EXERCISE DESCRIPTION
Retype the lines below, from the first line through the line containing "tap(241, 96)", inclusive, with no changes.

SUPPLIED DATA
begin
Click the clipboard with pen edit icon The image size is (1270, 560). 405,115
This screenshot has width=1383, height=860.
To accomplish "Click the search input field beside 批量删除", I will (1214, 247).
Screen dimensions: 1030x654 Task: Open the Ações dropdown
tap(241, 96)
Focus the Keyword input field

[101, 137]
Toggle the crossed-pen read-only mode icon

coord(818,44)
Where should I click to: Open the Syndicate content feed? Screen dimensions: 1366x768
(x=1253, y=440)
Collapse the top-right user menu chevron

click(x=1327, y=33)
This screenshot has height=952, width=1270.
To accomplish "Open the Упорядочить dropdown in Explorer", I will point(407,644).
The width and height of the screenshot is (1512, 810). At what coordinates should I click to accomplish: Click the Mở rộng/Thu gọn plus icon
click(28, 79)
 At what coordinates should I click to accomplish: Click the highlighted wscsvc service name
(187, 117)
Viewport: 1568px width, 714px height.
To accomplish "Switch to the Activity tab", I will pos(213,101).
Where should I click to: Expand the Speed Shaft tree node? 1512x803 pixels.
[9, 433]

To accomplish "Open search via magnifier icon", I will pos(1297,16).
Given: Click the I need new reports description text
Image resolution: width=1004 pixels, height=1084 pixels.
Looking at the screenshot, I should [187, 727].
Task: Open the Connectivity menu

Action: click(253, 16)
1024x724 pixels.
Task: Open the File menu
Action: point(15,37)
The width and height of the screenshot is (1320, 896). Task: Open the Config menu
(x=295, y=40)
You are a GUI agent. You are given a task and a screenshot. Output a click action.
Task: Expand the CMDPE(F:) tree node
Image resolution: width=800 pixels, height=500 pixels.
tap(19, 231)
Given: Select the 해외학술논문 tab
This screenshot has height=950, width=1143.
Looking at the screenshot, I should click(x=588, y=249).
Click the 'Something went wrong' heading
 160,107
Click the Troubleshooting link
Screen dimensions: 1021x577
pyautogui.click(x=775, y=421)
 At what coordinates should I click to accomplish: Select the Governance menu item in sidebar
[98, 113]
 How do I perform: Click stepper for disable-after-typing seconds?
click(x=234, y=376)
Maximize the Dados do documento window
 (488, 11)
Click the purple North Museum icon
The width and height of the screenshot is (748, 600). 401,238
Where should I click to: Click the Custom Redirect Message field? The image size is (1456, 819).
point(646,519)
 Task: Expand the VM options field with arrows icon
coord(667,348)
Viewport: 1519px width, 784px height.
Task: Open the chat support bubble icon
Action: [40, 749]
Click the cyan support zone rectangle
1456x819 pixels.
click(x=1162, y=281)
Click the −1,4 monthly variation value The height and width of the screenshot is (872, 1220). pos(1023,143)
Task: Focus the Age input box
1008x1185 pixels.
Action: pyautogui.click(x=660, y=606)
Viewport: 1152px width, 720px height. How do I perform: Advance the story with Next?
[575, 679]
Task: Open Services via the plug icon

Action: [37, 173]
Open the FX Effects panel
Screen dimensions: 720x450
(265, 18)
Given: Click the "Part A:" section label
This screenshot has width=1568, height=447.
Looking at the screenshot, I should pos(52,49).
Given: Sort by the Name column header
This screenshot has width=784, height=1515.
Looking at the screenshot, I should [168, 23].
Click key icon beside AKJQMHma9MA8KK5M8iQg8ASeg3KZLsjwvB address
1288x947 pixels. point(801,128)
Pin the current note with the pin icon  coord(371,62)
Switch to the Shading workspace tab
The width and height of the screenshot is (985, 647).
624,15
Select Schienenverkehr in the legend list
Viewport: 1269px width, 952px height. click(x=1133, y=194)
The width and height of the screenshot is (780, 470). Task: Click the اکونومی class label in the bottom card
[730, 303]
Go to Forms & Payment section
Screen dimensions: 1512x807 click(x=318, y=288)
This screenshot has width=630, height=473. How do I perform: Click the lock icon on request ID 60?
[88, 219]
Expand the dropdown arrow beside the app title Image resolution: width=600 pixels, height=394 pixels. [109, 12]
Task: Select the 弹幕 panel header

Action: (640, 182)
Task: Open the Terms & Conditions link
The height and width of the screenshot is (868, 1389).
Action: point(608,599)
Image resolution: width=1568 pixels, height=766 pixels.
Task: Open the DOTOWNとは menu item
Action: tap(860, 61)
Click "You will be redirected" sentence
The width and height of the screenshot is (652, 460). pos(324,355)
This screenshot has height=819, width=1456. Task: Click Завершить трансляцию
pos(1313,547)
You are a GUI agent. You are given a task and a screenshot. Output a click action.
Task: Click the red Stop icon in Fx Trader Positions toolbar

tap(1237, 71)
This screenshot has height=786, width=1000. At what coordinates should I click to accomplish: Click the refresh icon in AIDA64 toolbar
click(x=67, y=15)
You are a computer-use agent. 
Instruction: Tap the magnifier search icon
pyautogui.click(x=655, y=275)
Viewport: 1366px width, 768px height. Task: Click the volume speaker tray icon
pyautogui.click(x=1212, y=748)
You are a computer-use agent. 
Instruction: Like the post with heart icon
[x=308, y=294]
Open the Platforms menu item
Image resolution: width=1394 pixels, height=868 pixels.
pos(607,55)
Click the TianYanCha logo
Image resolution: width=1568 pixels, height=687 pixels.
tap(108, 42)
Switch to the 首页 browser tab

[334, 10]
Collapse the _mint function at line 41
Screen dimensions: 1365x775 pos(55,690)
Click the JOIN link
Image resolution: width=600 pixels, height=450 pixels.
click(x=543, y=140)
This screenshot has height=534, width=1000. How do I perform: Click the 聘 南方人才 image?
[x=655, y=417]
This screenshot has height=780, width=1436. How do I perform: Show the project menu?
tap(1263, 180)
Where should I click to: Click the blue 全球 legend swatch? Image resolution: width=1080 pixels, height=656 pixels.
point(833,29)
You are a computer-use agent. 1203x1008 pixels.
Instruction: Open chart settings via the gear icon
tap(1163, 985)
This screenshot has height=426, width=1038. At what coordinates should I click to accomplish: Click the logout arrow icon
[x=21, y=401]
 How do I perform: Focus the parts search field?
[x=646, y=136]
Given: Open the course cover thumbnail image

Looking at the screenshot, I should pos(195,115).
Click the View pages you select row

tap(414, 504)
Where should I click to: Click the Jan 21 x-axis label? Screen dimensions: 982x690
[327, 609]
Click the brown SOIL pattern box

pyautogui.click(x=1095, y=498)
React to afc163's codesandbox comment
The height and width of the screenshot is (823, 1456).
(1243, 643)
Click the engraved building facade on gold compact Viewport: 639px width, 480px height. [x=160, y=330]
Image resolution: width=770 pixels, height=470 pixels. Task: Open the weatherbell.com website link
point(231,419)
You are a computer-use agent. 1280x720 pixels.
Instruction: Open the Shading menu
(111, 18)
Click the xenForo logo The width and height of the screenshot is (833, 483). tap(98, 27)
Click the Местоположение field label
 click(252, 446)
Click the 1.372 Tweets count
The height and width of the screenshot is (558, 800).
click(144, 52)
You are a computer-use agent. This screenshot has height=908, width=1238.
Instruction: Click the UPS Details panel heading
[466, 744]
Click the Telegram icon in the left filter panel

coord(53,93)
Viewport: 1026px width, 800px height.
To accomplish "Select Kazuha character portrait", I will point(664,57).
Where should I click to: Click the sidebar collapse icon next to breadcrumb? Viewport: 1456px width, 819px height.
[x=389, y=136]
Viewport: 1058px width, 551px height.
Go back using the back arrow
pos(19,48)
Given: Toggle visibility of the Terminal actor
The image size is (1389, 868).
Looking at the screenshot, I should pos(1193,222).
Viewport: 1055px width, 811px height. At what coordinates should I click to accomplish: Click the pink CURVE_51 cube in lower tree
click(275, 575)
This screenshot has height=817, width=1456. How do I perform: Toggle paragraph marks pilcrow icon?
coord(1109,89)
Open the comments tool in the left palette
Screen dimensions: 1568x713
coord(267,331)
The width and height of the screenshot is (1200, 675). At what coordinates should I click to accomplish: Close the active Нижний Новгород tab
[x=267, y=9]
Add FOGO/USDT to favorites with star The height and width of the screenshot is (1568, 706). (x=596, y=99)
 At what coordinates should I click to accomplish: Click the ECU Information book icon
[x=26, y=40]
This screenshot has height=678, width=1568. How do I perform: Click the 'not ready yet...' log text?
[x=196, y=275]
end
RESULT OF THE TASK
Click the clipboard with pen edit icon The image size is (1270, 560). 405,115
This screenshot has width=1383, height=860.
To accomplish "Click the search input field beside 批量删除", I will (1214, 247).
Screen dimensions: 1030x654 Task: Open the Ações dropdown
tap(241, 96)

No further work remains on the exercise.